=== Begin Enclosure ===
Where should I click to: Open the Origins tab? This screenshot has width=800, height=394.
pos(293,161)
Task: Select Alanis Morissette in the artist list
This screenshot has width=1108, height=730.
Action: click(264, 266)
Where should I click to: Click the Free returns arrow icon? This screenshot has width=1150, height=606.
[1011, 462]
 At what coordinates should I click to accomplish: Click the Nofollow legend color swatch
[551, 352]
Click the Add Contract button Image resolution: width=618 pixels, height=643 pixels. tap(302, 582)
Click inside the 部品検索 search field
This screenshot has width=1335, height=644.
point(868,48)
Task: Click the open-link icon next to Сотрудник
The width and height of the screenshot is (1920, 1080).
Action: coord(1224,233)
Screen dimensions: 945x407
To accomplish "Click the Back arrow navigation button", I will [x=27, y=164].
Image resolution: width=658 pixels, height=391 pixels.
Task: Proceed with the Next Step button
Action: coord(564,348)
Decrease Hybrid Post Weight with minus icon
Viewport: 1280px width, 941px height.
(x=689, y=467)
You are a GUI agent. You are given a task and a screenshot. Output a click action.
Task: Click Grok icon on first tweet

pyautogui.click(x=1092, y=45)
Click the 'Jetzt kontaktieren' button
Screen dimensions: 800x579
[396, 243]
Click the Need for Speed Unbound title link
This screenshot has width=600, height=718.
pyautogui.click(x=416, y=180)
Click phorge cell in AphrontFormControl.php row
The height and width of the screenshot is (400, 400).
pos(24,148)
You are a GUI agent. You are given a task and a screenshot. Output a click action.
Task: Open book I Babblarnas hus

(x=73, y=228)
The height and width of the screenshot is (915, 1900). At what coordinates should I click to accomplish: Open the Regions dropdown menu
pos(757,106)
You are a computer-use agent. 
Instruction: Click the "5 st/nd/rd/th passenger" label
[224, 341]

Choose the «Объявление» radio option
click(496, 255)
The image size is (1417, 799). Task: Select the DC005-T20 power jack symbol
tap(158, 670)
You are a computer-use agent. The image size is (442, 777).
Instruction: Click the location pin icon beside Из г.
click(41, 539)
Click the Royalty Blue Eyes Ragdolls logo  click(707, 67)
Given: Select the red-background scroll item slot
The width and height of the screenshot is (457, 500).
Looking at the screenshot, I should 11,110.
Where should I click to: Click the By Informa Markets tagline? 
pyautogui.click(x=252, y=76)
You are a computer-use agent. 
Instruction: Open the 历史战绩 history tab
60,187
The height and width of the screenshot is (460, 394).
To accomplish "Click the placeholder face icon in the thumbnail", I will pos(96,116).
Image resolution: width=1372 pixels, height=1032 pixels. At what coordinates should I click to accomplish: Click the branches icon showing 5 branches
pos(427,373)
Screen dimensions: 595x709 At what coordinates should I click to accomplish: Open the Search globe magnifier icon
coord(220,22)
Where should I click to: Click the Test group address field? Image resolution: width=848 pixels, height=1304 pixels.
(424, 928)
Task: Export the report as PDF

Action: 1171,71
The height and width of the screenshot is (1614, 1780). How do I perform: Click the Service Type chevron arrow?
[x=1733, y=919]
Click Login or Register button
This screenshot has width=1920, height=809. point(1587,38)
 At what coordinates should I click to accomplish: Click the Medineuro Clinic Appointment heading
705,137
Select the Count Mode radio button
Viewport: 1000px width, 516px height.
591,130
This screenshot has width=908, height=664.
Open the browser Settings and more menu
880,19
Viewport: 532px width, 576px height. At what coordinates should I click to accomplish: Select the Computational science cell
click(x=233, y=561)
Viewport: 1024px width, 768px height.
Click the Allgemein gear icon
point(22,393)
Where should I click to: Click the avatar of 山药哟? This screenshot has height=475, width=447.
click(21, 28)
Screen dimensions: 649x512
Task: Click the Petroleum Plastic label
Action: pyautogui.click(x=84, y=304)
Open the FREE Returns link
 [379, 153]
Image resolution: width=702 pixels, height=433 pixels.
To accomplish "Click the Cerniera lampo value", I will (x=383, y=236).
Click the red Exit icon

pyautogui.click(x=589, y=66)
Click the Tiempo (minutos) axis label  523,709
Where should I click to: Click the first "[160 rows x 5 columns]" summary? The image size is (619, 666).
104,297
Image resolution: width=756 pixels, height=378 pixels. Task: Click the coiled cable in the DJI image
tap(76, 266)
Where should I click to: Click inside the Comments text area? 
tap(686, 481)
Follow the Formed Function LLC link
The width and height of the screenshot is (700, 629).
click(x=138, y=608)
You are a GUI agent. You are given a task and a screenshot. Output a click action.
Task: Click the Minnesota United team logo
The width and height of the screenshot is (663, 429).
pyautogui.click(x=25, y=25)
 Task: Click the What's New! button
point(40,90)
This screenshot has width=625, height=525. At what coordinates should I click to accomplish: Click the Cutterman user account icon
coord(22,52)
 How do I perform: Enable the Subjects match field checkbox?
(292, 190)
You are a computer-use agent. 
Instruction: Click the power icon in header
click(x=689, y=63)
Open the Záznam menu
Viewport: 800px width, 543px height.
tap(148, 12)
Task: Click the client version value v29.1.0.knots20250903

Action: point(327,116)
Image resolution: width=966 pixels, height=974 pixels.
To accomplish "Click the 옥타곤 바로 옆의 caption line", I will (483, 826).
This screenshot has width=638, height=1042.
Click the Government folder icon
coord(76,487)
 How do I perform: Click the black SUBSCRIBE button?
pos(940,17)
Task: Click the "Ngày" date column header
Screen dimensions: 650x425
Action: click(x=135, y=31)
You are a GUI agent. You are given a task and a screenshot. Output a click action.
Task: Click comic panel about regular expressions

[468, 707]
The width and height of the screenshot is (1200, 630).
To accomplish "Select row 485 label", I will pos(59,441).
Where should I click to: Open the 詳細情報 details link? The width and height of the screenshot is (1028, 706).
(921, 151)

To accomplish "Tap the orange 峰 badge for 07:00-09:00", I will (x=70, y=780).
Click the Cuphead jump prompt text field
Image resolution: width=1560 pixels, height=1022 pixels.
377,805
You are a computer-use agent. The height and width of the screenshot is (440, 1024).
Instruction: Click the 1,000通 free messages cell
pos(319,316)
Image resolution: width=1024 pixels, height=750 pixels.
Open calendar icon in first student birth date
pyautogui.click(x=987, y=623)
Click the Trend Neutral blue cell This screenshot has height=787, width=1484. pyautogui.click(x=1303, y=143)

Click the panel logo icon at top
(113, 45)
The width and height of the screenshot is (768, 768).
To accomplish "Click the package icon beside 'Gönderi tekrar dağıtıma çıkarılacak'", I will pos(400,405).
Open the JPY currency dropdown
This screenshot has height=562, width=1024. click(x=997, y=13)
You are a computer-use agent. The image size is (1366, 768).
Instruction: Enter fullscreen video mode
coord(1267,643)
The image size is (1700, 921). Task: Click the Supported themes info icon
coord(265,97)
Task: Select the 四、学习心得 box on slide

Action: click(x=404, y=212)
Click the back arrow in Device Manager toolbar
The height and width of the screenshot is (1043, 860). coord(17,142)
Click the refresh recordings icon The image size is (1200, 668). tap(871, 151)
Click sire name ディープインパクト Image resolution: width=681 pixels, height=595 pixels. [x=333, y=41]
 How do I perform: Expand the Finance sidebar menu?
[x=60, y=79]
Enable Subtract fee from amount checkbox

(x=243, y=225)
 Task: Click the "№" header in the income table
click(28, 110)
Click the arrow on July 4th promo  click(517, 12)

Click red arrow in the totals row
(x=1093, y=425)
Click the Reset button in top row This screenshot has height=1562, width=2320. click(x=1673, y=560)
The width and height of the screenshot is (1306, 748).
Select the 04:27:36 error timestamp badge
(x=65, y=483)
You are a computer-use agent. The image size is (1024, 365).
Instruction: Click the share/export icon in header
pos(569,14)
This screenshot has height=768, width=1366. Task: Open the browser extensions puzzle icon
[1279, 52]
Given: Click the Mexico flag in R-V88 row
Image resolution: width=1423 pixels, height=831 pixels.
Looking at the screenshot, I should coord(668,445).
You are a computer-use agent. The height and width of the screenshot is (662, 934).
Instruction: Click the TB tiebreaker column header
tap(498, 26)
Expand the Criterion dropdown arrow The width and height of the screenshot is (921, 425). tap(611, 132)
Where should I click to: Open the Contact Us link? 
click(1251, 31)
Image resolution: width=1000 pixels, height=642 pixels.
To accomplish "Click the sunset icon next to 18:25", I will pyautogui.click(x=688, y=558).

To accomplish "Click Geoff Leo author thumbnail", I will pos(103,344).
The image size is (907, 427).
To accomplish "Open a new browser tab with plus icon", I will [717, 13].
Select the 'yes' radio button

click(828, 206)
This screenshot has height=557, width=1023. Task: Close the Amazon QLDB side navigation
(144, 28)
=== End Enclosure ===
§ **Exercise aim**
Set down the lines above as they stand, starting with the first line and ending with the line that contains "Click the Royalty".

§ **Answer to the exercise**
Where should I click to: Open the Origins tab? This screenshot has width=800, height=394.
pos(293,161)
Task: Select Alanis Morissette in the artist list
This screenshot has width=1108, height=730.
Action: click(264, 266)
Where should I click to: Click the Free returns arrow icon? This screenshot has width=1150, height=606.
[1011, 462]
 At what coordinates should I click to accomplish: Click the Nofollow legend color swatch
[551, 352]
Click the Add Contract button Image resolution: width=618 pixels, height=643 pixels. tap(302, 582)
Click inside the 部品検索 search field
This screenshot has width=1335, height=644.
point(868,48)
Task: Click the open-link icon next to Сотрудник
The width and height of the screenshot is (1920, 1080).
Action: coord(1224,233)
Screen dimensions: 945x407
To accomplish "Click the Back arrow navigation button", I will [x=27, y=164].
Image resolution: width=658 pixels, height=391 pixels.
Task: Proceed with the Next Step button
Action: coord(564,348)
Decrease Hybrid Post Weight with minus icon
Viewport: 1280px width, 941px height.
(x=689, y=467)
You are a GUI agent. You are given a task and a screenshot. Output a click action.
Task: Click Grok icon on first tweet

pyautogui.click(x=1092, y=45)
Click the 'Jetzt kontaktieren' button
Screen dimensions: 800x579
[396, 243]
Click the Need for Speed Unbound title link
This screenshot has width=600, height=718.
pyautogui.click(x=416, y=180)
Click phorge cell in AphrontFormControl.php row
The height and width of the screenshot is (400, 400).
pos(24,148)
You are a GUI agent. You are given a task and a screenshot. Output a click action.
Task: Open book I Babblarnas hus

(x=73, y=228)
The height and width of the screenshot is (915, 1900). At what coordinates should I click to accomplish: Open the Regions dropdown menu
pos(757,106)
You are a computer-use agent. 
Instruction: Click the "5 st/nd/rd/th passenger" label
[224, 341]

Choose the «Объявление» radio option
click(496, 255)
The image size is (1417, 799). Task: Select the DC005-T20 power jack symbol
tap(158, 670)
You are a computer-use agent. The image size is (442, 777).
Instruction: Click the location pin icon beside Из г.
click(41, 539)
Click the Royalty Blue Eyes Ragdolls logo  click(707, 67)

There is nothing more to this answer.